How Climate Change Is Impacting Mental Health Down Under
Research on the mental health impacts of climate change is remarkably scarce, which is especially surprising given that depression is already the second leading cause of disability around the world. Much of the research that does exist, has been done Down Under, where a small but dedicated team of researchers has been exploring the mental health implications of Australia’s changing climate.
In a recent article for Grist, Joanne Silberner explores how researchers in Australia are furthering our understanding of how climate change affects people’s psychological well-being. Silberner details how climate change, especially droughts that are becoming more frequent with climate change, are affecting the lives of farmers, who often face devastating losses. For more information about the mental health impacts of climate change, check out ecoAmerica’s latest research report: Beyond Storms and Droughts: The Psychological Impacts of Climate Change.

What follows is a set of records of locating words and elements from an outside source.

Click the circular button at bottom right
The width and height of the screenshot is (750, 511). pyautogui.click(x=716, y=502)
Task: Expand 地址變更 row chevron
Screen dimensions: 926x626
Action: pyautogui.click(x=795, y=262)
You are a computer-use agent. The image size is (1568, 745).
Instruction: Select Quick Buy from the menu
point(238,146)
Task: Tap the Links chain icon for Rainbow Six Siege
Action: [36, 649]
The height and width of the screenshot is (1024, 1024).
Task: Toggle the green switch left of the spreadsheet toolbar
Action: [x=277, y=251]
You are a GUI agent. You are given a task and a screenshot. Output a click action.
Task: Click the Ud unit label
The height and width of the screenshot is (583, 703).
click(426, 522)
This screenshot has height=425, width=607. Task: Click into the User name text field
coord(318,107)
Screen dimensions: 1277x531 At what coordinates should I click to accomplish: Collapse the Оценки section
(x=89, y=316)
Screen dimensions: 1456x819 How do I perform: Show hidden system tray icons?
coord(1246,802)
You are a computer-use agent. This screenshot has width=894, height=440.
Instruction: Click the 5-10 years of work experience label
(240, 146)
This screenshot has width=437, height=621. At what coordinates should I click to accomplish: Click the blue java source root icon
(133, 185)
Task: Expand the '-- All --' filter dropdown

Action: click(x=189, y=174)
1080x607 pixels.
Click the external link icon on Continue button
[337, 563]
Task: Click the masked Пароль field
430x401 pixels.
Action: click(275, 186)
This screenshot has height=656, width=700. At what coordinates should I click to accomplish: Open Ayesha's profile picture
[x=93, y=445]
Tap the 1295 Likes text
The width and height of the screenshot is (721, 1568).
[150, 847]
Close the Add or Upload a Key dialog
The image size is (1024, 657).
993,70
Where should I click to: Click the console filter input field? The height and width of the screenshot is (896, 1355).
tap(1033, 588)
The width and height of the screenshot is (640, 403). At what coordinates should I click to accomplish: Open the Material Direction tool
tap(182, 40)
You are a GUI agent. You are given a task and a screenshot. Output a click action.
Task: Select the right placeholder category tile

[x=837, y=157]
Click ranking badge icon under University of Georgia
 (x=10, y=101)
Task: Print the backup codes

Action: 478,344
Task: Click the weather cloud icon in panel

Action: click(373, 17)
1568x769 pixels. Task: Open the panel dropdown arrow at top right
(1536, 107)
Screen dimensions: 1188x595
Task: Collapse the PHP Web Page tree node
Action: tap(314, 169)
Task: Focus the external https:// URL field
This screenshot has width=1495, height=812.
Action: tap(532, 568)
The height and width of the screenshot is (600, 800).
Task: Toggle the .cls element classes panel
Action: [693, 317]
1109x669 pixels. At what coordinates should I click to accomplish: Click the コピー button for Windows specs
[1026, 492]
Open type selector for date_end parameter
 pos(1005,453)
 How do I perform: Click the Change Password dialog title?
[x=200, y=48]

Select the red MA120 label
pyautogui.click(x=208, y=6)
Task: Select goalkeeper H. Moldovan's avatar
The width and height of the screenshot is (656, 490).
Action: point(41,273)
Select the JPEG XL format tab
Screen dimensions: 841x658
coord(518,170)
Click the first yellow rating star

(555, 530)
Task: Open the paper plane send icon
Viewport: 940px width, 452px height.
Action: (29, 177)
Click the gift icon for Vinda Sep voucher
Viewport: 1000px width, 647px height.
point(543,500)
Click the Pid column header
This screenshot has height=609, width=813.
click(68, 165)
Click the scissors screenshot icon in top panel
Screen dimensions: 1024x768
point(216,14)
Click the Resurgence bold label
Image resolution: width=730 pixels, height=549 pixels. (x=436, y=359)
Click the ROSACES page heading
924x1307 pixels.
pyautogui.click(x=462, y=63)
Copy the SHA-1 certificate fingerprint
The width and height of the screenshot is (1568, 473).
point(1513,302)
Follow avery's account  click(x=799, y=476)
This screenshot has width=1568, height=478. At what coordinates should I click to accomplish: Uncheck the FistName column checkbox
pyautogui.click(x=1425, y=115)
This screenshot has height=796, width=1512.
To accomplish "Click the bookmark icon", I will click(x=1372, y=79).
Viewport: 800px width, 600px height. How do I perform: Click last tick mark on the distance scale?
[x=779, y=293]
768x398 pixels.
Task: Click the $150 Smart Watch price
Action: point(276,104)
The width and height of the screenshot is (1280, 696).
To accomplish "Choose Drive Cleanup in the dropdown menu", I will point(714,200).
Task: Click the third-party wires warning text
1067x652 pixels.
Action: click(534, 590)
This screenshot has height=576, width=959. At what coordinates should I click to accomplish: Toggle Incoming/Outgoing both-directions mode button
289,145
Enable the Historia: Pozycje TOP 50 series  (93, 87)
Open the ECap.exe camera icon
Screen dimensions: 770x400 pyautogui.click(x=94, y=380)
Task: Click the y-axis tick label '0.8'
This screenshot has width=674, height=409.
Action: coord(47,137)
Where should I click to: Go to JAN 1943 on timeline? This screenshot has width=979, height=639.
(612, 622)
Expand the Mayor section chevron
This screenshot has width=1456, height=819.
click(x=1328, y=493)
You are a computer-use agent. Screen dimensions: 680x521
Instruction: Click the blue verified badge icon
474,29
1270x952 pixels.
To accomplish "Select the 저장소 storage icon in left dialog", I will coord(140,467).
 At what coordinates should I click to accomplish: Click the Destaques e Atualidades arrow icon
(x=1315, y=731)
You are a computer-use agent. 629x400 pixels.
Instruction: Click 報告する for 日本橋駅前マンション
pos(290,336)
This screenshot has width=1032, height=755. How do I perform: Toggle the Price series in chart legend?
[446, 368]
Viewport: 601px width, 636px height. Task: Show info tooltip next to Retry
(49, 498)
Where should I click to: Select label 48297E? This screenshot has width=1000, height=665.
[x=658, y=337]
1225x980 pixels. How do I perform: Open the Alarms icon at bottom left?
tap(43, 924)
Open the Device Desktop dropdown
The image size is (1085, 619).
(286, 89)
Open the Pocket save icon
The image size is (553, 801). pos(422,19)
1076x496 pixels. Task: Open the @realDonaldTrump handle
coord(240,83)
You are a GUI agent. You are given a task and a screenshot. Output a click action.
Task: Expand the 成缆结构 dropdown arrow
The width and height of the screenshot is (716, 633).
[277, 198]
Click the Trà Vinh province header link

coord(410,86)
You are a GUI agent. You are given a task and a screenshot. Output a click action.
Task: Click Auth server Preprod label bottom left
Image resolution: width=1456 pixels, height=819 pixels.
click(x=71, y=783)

Joanne Silberner, Contributor to Grist
About a year ago, I started wondering about the impact of climate change on mental health. After all, depression is already the second leading cause of disability around the world, depression can be kicked off by stress, and watching the ocean inch up to your doorstep or seeing drought destroy your crops and take away your livelihood can be pretty nerve-racking.
I checked the most recent IPCC report. Nothing on mental health. I checked news articles. Nada. I checked the scientific literature, and found a few things, mostly from Australian scientists.
So I headed Down Under, and found a small but dedicated research community. I also found recalcitrant farmers, concerned members of Aboriginal communities, a climate change philosopher, and the beginnings of a new vocabulary.